A WORLD OF CREATIVITY: Some activities you can do or enjoy  at home from around the globe.

 

  • MOMA in NYC is offering several free courses on Coursera ranging from Postwar Abstract Painting to Fashion as Design.
  • The National Public Radio’s popular concert series “Tiny Desk” has evolved during quarantine, transitioning from concerts of small audiences filmed in NPR’s Washington D.C. offices to concerts filmed from artist’s tiny desks at their own homes. These “Tiny Desk (Home) Concerts” feature artists including Michael McDonald, Margo Price, and pianist Lang Lang, along with new videos of unreleased Tiny Desk shows filmed pre-pandemic. The annual Tiny Desk Contest, which awards smaller artists with the chance to perform their own Tiny Desk show, has also evolved due to COVID-19 and will accept video entries similarly filmed from the artist’s homes.
  • Darren McGrady, who worked as a chef at Buckingham Palace and Kensington Palace for  Queen Elizabeth and Princess Diana for 11 years, has started a YouTube channel to provide quarantine cooking classes. He claims the recipes he features in the series are some of the Royals’ favorite foods, including Queen Elizabeth’s favorite scones and Prince William and Harry’s favorite peanut butter and jelly muffins. While the recipes look delicious, his sweet commentary while he cooks and stories about the Royals make the videos that much more enjoyable.

» Material provided:
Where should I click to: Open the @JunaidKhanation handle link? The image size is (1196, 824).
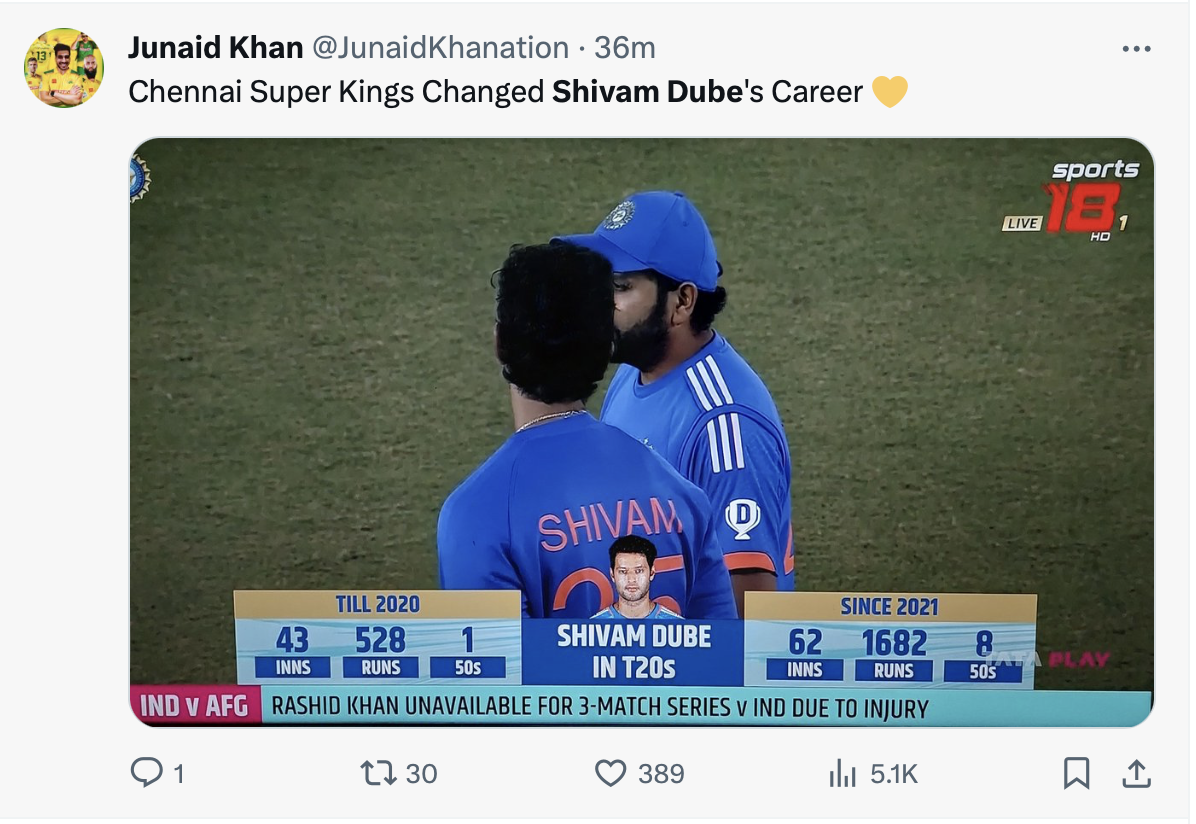tap(441, 47)
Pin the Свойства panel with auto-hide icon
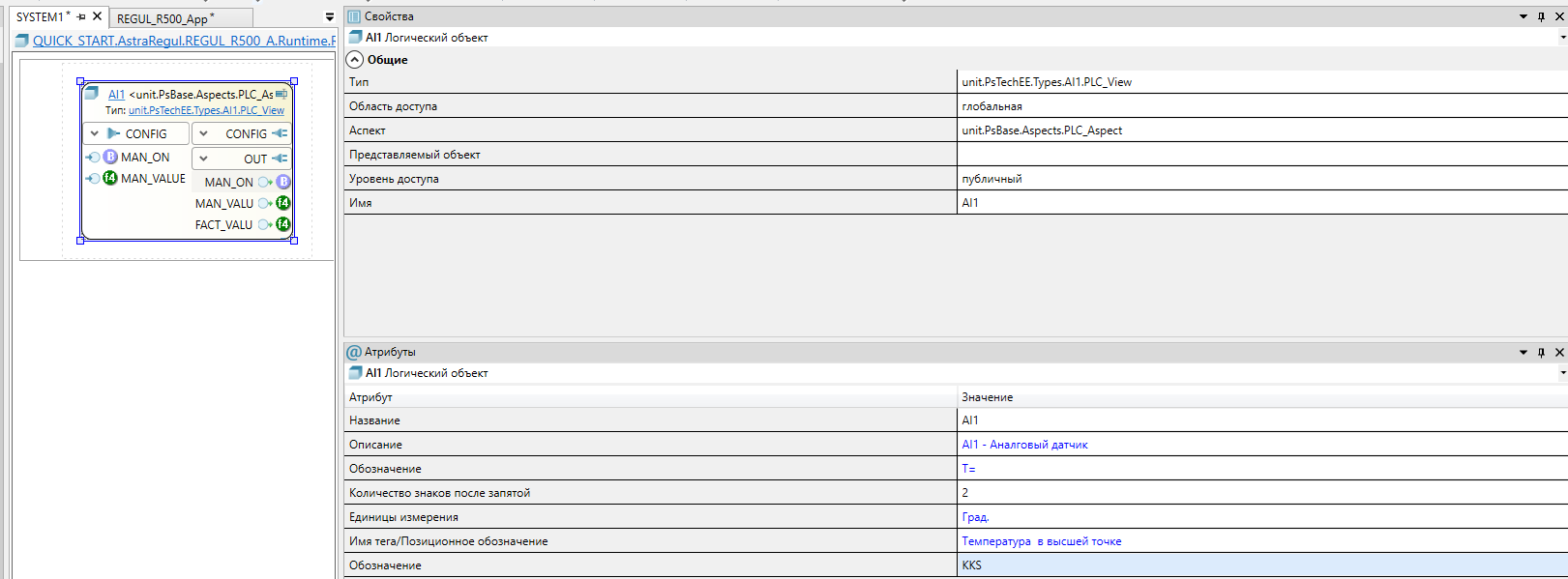1568x579 pixels. [1541, 16]
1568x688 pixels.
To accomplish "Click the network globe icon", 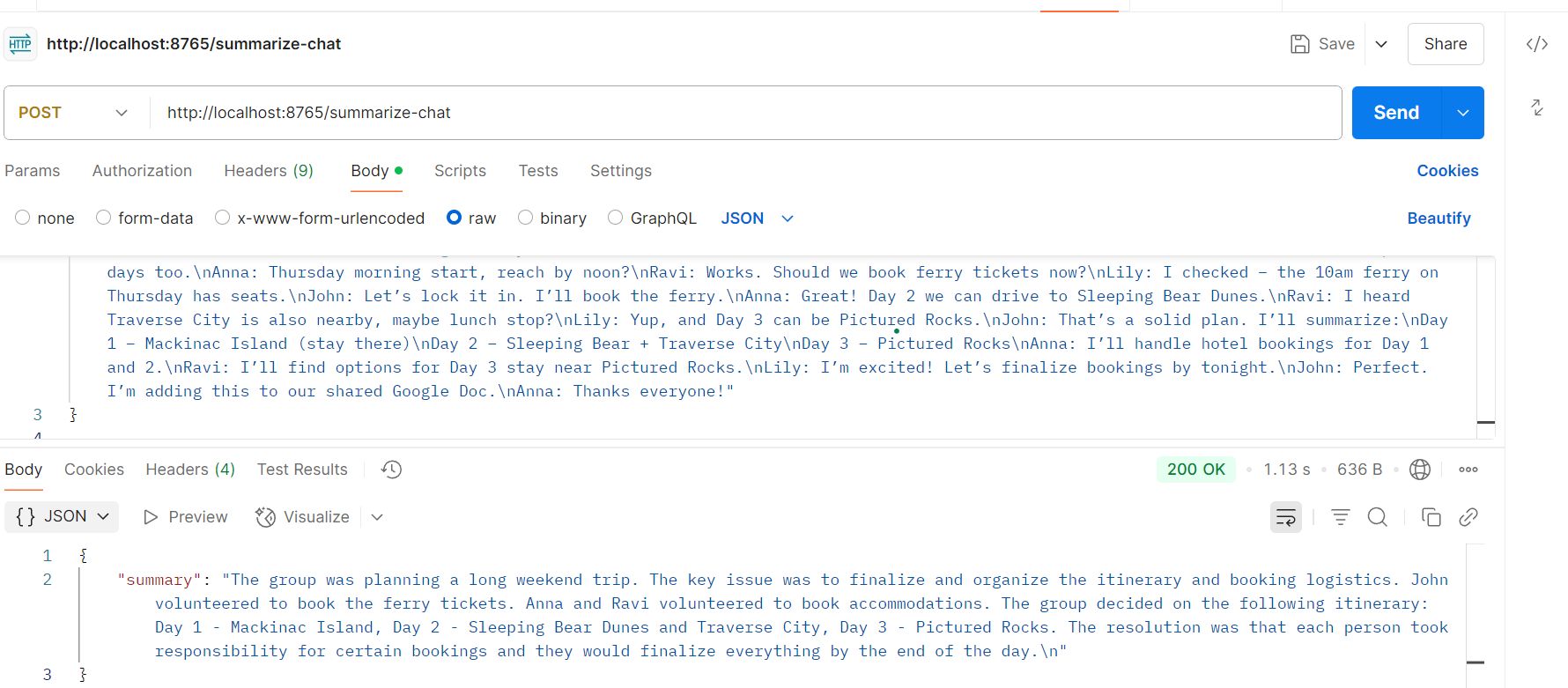I will (x=1420, y=470).
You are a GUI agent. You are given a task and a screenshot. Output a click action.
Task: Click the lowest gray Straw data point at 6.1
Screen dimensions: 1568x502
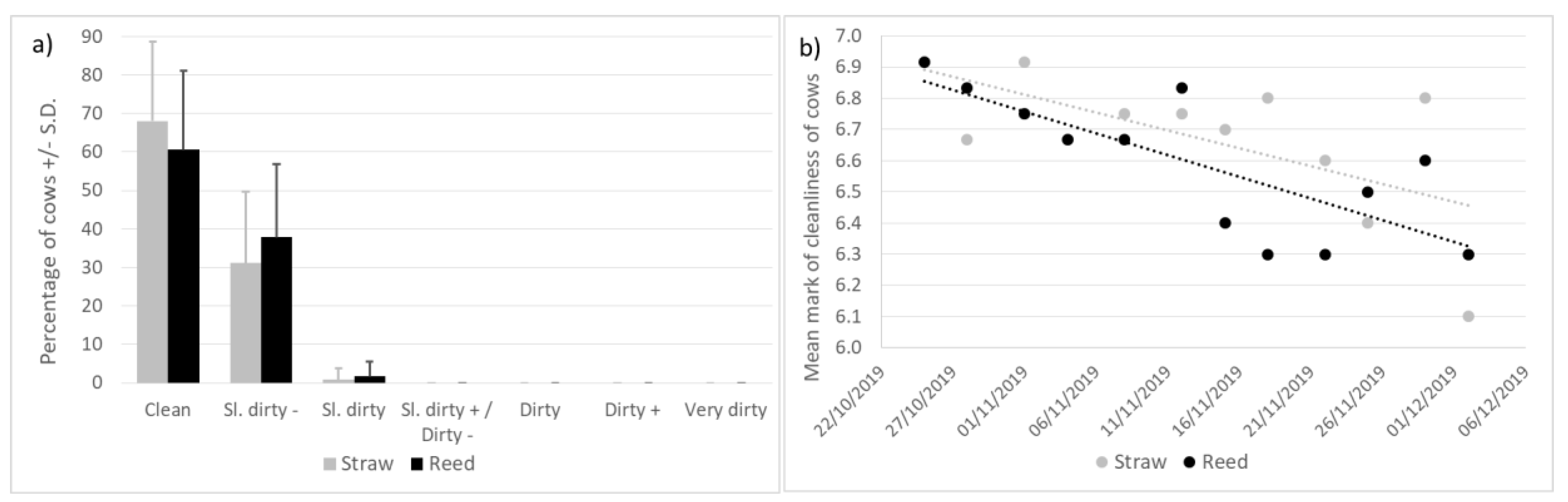pos(1468,316)
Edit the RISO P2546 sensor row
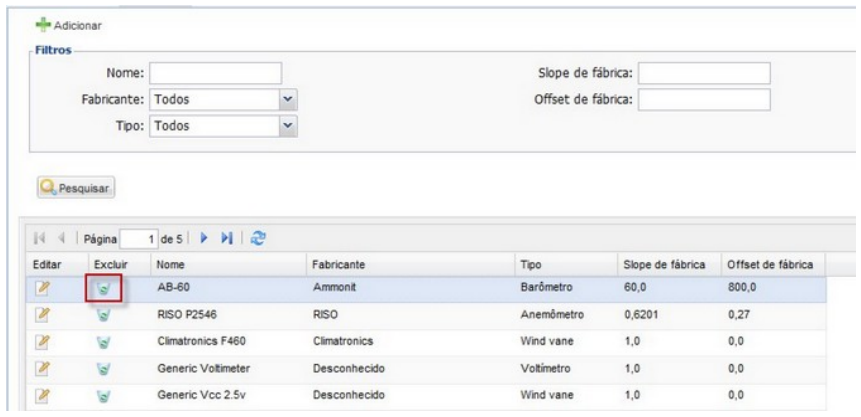Image resolution: width=861 pixels, height=417 pixels. [43, 314]
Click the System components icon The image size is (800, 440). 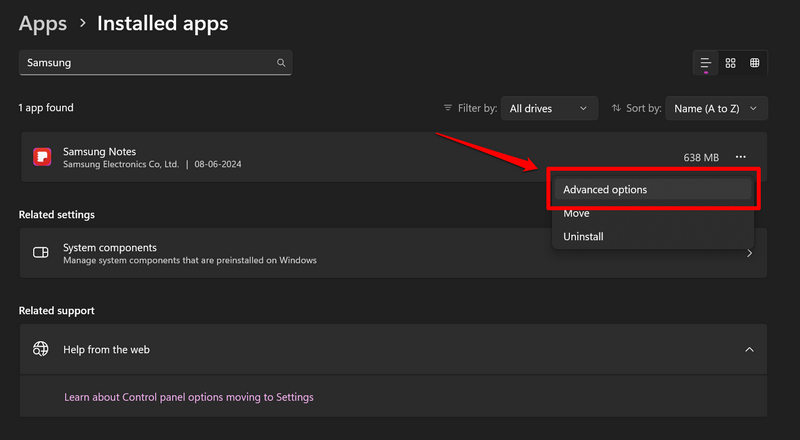[42, 253]
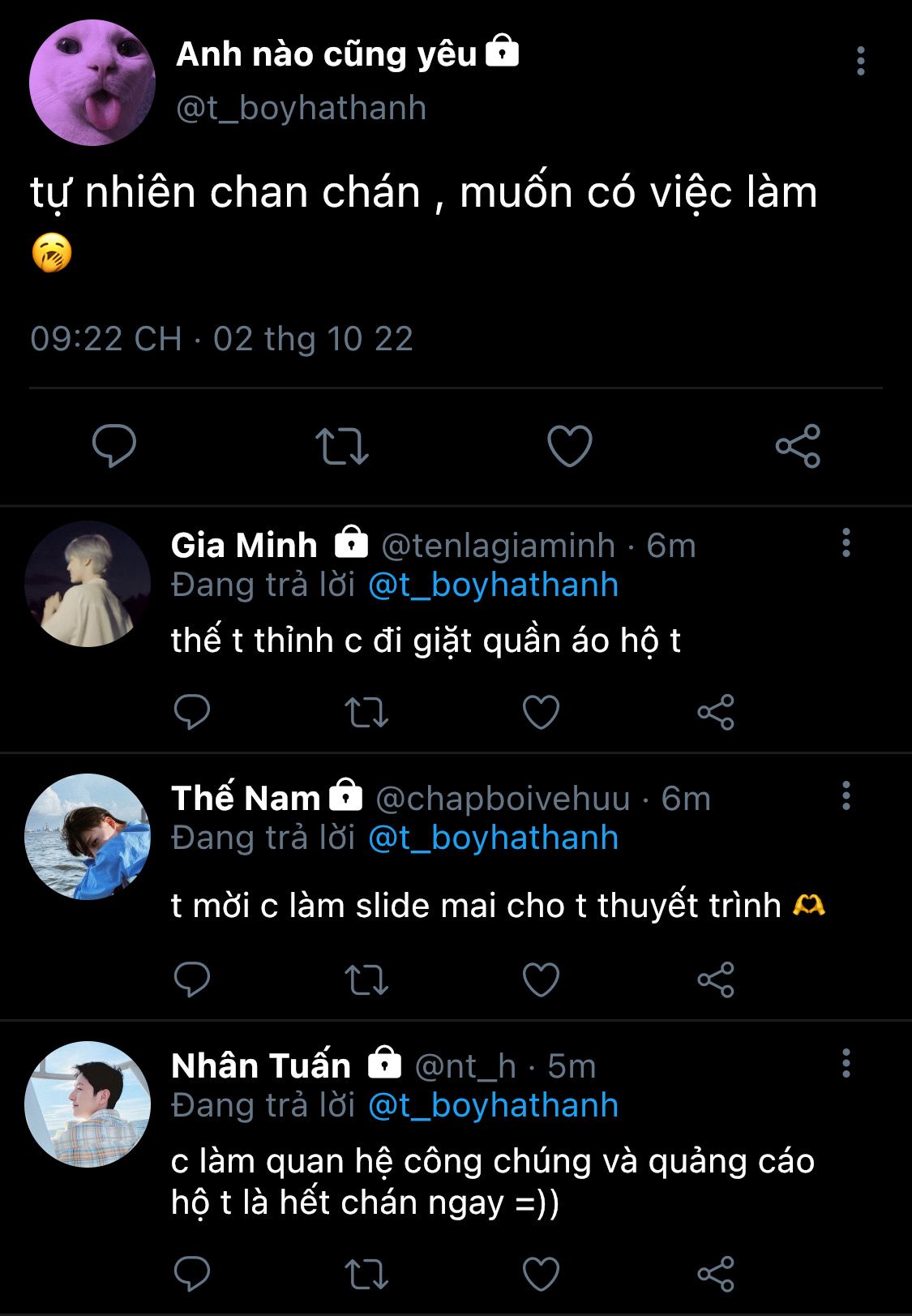Retweet Gia Minh's reply
912x1316 pixels.
pos(366,712)
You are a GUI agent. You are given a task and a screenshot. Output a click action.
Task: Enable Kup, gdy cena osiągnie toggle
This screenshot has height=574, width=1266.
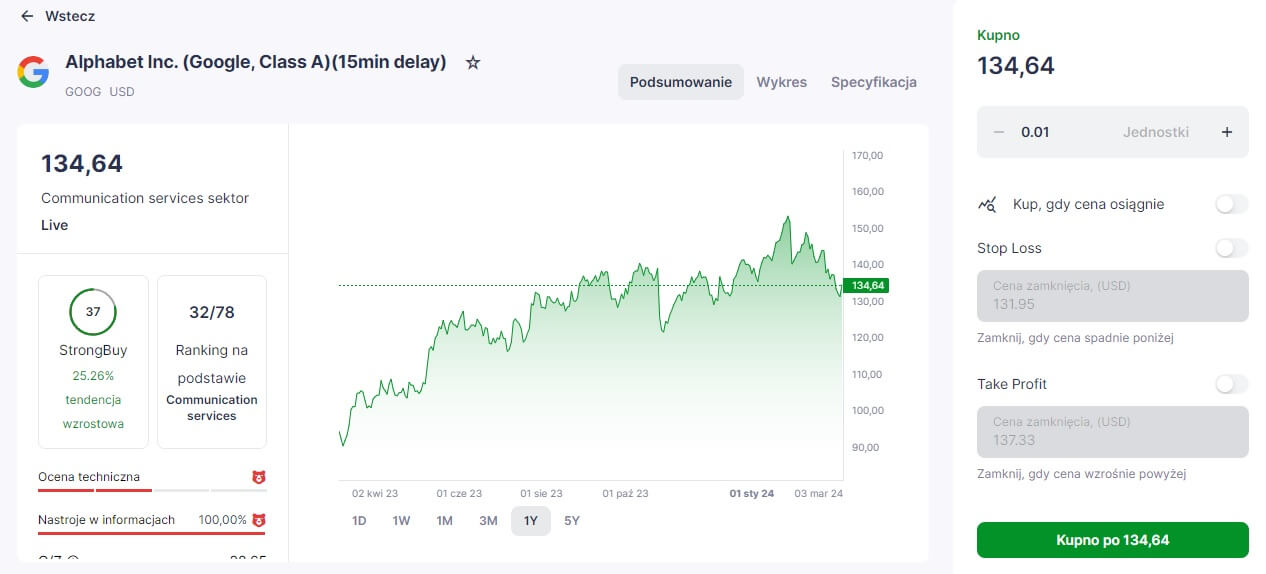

» What you need to do:
[1] From the "A World of Creativity" list, return the passage that begins at the words "A WORLD OF CREATIVITY: Some" and stops after the words "the artist’s homes.", copied word for word.
[2] Extend the "A World of Creativity" list from the point where it ends by writing the next part.

» Responses to the tasks:
[1]
A WORLD OF CREATIVITY: Some activities you can do or enjoy  at home from around the globe.

 

  • MOMA in NYC is offering several free courses on Coursera ranging from Postwar Abstract Painting to Fashion as Design.
  • The National Public Radio’s popular concert series “Tiny Desk” has evolved during quarantine, transitioning from concerts of small audiences filmed in NPR’s Washington D.C. offices to concerts filmed from artist’s tiny desks at their own homes. These “Tiny Desk (Home) Concerts” feature artists including Michael McDonald, Margo Price, and pianist Lang Lang, along with new videos of unreleased Tiny Desk shows filmed pre-pandemic. The annual Tiny Desk Contest, which awards smaller artists with the chance to perform their own Tiny Desk show, has also evolved due to COVID-19 and will accept video entries similarly filmed from the artist’s homes.

[2]
  • Click here to watch a virtual tour of the New York Botanical Garden’s Orchid Show “Jeff Leatham’s Kaleidoscope.” The Garden’s Director of Glasshouse Collections and Senior Orchid Curator, Marc Hachadourian, provides a twenty-minute tour of the exhibit with shots of the plants from all angles. Throughout the tour, Hachadourian shares facts about the artist’s inspiration as well as information about the orchids themselves.
  • London’s Courtald Institute is offering free virtual tours. The virtual tour uses a new photographic technique to show The Courtauld Gallery in exceptional close-up quality. You can roam each room of the Gallery, as it was before it temporarily closed in September 2018, and zoom in to look closely at masterpieces from our collection such as Vincent van Gogh’s Self-Portrait with Bandaged Ear or Édouard Manet’s A Bar at the Folies-Bergère, from individual brush strokes to the texture of the paint.
  • Chicago’s Music Box Theater is offering streaming of art house films to help supplement its lost income. Choose from a selection of 9 movies to help support this storied theater.
  • London’s National Theatre at Home launched on YouTube on April 2, and now, every Thursday (7pm BST/2pm EST) sees a new National Theatre play released – free to watch for one week – along with bonus content including cast and creative Q&As and post-stream talks.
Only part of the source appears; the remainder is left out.